LONDON (Reuters) - Campaigners planning to stage demonstrations during Pope Benedict’s visit to Britain should show restraint, the prime minister’s special representative for the papal visit, Chris Patten, said on Monday.
Various protests are expected during the first papal state visit to the country in September, including by secularists, gay rights groups and those angry at the child-abuse scandal which has spread throughout the Roman Catholic church globally.
But Patten, a former Conservative minister and governor of Hong Kong, who was appointed by Prime Minister David Cameron to help coordinate the four-day visit, said demonstrators should be free to express their opinions, but should not fall into the trap of intolerance.
“I hope that (the protests) will be done with restraint, and that it will be done with a show of tolerance,” he told Reuters.

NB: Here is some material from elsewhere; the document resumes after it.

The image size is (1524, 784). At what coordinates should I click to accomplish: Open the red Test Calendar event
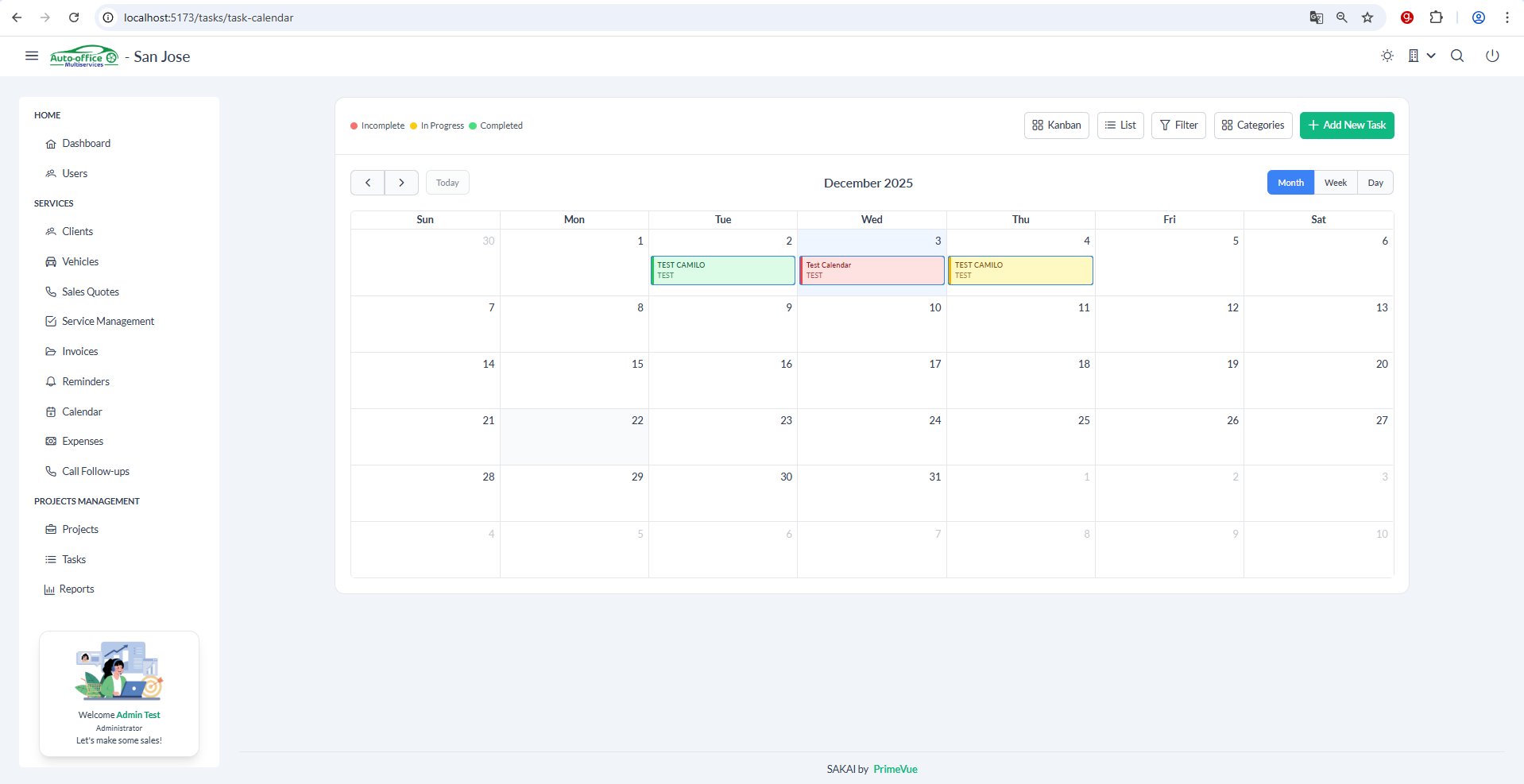coord(872,270)
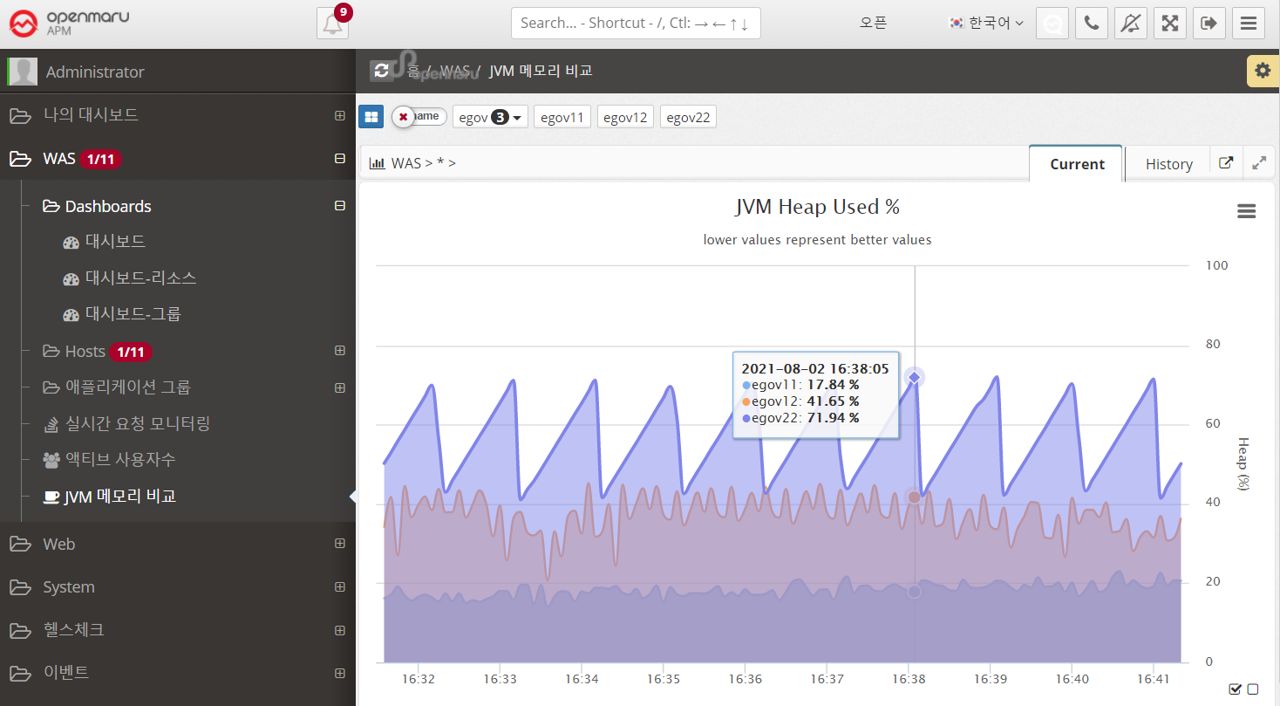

“It would be an extraordinary irony if those who polemicise past intolerance by churches are to become themselves the proponents of intolerance towards churches.”
The trip, from September 16 to 19, will be the first papal visit since Pope John Paul II’s pastoral visit in 1982 and the first state visit by a pope to Britain.
Pope John Paul’s visit was pastoral largely because it coincided with the Falklands war between Britain and Argentina.
Although Britain’s child abuse cases were dealt with largely in the late 1990s, followed by sweeping reforms to the Catholic church’s child protection system in England and Wales as well as Scotland, some groups plan to demonstrate against the church’s failure to tackle the issue globally.
British author and atheist campaigner Richard Dawkins has said he will try to have Pope Benedict arrested to face questions over the matter.
Gay activists are planning protests against the church’s attitude on homosexuality, while secularists intend to complain at the cost of the visit to the British taxpayer.
On Monday, Patten told reporters the public cost was likely to rise by up to 50 percent to 10-to-12 million pounds, excluding security, because initial estimates had underestimated the “complexity” of the trip.
The church’s costs are to be more than 7 million pounds.
“It is much more difficult than most, than any, state visit that I can think of not least because of the amount of exposure the pope gets to the public,” Patten told Reuters.
The former European Commissioner admitted Britain’s parliamentary election on May 6 had created a planning hiatus, but denied he had inherited a shambles from the outgoing Labour party, as had been suggested in some of the media.
The trip has had its hiccups though, including an apology from the Foreign Office after a civil servant memo was leaked suggesting the pope open a hospital abortion ward, bless a gay marriage and launch a papal-branded condom during his visit.
“They behaved like offensive idiots,” Patten said, referring to the civil servants who have since been disciplined.
Any tensions between the Catholic Church and Church of England, the Anglican mother church, would not be an issue during meetings, Patten, who is Catholic, said, despite the pope making it easier for disaffected Anglo-Catholics to convert.
The pope is due to meet the queen, head of the CoE, and the Archbishop of Canterbury, Rowan Williams, its spiritual head.
“I don’t think these are moments for playing out tensions,” Patten said.